The Attorney General's Department (AGD) yesterday held its final public consultation on the National Anti-Corruption Plan with representatives from the business community, academia, advocacy groups (such as Transparency International and Oxfam) and professional advisers.

The AGD expects to release the Plan later this year, and that the Plan will specifically contemplate ongoing consultation with the community and review of the Plan's effectiveness.

The AGD will also shortly publish the 19 submissions it has previously received on the Plan. These submissions will be taken into account in developing the Plan, as well as the results of the UNCAC and OECD's review of Australia's implementation of international anti-corruption conventions.

A key input from today's session was that there needs to be a better enunciation of the precise corruption risks faced in Australia, in order that the Plan may be appropriately tailored to address those risks.

In relation to overseas risks, Caroline Cox, Freehills Partner, presented on how government and business can work together to combat foreign bribery. She identified the following three aspects to a successful partnership in the Australian context.

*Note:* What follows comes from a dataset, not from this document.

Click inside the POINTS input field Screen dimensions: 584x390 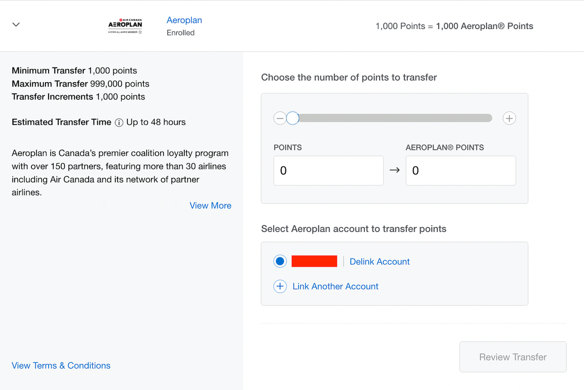tap(328, 170)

  • the first is for the government to continue working with businesses to increase awareness of anti-corruption laws and the scope of their application, including through formal guidance on key issues such as gifts and hospitality, the scope of the 'foreign public official' definition, appropriate 'due diligence' systems and successor liability in the M&A context. Such guidance will allow companies to appropriately focus their compliance efforts and ensure they are not unnecessarily curbing legitimate business activities,
  • the second is engaging in an ongoing dialogue on the implications for companies resisting corruption, and assisting companies where possible with the practical challenges they are facing, including by facilitating collective action by industry leaders and working with foreign governments to remove the risks, and
  • the third is providing companies with transparency as to the process and ramifications of self reporting in the event that corruption issues are identified.

Today's forum was a significant initiative by the AGD in encouraging an ongoing dialogue with stakeholders, and was a further step towards achieving the twin objectives of combating corruption and ensuring a level playing field for Australian businesses both domestically and overseas.